◆ Task details ◆
Repeat nothing but the lines below running from the one containing "2434x1242 pixels." to the one containing "Image resolution: width=2130". Keep both end lines.

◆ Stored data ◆
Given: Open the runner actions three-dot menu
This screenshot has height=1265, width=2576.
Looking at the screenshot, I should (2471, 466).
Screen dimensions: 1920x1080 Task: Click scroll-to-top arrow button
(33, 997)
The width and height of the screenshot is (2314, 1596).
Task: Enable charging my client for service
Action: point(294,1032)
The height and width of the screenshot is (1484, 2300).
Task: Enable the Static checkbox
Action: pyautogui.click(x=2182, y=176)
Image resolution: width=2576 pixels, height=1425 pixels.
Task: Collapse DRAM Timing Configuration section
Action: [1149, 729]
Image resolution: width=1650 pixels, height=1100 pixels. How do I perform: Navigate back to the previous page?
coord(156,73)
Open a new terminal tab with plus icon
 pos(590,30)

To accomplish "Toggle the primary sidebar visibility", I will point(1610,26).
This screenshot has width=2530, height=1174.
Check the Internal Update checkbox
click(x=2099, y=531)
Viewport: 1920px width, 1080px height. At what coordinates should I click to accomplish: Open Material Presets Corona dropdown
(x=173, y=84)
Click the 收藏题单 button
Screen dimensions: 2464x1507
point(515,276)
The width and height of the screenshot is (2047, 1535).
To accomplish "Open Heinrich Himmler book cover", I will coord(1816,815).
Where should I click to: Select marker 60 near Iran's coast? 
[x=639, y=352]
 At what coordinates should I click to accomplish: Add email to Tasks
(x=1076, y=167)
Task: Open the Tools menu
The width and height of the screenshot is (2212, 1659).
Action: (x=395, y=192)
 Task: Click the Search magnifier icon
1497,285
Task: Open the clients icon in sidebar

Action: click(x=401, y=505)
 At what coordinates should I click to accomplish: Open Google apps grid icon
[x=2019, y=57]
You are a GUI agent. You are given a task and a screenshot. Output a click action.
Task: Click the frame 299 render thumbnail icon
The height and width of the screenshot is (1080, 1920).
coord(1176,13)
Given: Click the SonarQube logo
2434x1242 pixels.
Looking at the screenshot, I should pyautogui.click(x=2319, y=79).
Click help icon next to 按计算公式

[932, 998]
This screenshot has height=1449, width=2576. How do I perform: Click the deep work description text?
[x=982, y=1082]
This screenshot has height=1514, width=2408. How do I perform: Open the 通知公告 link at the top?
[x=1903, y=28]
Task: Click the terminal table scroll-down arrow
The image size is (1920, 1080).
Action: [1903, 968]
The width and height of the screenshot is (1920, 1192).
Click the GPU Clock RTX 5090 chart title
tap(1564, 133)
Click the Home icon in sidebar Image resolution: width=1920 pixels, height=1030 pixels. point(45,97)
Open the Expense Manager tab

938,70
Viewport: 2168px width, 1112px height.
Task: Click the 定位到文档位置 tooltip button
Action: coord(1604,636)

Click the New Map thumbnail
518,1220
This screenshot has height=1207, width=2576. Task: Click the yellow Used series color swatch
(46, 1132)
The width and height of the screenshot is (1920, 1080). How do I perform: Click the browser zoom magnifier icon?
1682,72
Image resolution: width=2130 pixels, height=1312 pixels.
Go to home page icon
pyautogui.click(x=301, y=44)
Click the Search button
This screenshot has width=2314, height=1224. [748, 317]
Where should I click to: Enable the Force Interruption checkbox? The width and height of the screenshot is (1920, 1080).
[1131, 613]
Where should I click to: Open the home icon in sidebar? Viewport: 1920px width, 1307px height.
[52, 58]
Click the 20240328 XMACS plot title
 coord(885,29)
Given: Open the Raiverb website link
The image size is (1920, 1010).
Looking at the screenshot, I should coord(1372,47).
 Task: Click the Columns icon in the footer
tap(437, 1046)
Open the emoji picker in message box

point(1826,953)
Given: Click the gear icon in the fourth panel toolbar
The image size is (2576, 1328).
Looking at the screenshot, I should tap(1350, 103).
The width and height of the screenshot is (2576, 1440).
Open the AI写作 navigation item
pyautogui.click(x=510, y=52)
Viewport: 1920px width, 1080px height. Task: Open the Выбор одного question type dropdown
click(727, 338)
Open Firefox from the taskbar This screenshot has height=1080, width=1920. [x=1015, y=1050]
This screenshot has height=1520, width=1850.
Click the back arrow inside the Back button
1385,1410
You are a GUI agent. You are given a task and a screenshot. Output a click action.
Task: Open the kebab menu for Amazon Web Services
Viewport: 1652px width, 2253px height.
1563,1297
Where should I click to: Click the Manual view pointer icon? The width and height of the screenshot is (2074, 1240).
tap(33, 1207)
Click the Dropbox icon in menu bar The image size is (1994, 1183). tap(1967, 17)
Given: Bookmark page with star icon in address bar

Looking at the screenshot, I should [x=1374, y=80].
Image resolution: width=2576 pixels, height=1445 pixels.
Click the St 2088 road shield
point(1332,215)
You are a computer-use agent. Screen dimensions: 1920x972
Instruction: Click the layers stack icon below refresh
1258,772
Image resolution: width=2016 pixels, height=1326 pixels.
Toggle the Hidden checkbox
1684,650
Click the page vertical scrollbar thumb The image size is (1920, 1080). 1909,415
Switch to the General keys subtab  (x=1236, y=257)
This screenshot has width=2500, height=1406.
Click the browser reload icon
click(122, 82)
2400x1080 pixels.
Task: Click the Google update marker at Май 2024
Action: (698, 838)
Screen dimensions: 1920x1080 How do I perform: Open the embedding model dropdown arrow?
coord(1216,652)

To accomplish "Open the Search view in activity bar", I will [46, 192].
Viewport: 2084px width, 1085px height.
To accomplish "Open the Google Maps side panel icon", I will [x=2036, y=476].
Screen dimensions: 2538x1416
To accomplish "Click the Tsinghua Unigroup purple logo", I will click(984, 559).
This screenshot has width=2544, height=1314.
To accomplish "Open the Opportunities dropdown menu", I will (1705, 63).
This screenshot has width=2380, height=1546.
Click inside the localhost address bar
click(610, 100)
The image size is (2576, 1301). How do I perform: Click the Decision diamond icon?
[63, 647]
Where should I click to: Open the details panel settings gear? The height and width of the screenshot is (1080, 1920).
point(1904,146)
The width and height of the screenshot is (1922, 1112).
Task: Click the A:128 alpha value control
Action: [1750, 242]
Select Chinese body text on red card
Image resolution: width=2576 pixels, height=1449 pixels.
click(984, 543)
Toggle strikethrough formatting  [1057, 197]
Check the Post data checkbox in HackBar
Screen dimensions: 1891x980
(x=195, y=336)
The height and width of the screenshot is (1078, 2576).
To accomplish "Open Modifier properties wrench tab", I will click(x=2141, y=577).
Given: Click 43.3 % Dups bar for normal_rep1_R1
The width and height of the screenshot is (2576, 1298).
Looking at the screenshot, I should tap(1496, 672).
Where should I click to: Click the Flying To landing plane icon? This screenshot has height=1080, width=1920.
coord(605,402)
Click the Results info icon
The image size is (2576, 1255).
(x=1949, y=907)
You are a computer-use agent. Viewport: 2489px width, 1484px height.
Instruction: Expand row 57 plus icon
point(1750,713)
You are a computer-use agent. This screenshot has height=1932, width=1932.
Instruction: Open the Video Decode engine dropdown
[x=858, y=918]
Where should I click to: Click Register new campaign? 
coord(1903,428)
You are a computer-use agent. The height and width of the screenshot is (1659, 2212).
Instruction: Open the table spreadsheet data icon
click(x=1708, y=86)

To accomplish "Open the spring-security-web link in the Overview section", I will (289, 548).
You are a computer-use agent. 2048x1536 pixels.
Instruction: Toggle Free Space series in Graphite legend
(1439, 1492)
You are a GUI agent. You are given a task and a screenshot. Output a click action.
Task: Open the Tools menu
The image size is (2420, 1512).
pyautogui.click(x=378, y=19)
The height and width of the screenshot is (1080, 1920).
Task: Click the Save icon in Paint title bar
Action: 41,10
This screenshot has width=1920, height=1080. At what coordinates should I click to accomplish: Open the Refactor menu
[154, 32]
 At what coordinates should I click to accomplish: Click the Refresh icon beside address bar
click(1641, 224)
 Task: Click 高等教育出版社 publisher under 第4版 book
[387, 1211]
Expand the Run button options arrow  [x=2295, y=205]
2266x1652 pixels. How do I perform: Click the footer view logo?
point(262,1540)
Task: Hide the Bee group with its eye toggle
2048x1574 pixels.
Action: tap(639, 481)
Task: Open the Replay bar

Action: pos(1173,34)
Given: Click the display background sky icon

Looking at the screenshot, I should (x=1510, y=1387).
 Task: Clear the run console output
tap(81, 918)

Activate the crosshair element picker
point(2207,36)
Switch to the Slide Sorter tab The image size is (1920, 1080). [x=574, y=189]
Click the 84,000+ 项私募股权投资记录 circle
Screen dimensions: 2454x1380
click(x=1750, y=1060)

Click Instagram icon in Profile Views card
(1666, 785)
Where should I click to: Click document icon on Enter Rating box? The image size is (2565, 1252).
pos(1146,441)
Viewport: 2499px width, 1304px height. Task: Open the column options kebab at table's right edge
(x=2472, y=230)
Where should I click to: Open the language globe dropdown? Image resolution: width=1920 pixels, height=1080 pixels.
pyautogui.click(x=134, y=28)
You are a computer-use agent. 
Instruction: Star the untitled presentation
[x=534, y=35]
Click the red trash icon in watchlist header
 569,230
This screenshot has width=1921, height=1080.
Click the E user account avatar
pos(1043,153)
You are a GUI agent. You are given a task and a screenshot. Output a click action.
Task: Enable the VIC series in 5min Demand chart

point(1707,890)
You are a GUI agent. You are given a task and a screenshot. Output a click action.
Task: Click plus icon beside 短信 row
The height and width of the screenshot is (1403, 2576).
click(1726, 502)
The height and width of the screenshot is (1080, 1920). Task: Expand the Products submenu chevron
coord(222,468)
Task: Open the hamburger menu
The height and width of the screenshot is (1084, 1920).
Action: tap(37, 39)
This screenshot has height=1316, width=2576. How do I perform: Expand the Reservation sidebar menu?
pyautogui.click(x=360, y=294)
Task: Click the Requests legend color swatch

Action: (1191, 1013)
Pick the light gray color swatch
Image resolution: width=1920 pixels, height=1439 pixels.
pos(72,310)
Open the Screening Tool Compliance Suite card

◆ Response to this task ◆
2434x1242 pixels.
Looking at the screenshot, I should pyautogui.click(x=2319, y=79).
Click help icon next to 按计算公式

[932, 998]
This screenshot has height=1449, width=2576. How do I perform: Click the deep work description text?
[x=982, y=1082]
This screenshot has height=1514, width=2408. How do I perform: Open the 通知公告 link at the top?
[x=1903, y=28]
Task: Click the terminal table scroll-down arrow
The image size is (1920, 1080).
Action: [1903, 968]
The width and height of the screenshot is (1920, 1192).
Click the GPU Clock RTX 5090 chart title
tap(1564, 133)
Click the Home icon in sidebar Image resolution: width=1920 pixels, height=1030 pixels. point(45,97)
Open the Expense Manager tab

938,70
Viewport: 2168px width, 1112px height.
Task: Click the 定位到文档位置 tooltip button
Action: coord(1604,636)

Click the New Map thumbnail
518,1220
This screenshot has height=1207, width=2576. Task: Click the yellow Used series color swatch
(46, 1132)
The width and height of the screenshot is (1920, 1080). How do I perform: Click the browser zoom magnifier icon?
1682,72
Image resolution: width=2130 pixels, height=1312 pixels.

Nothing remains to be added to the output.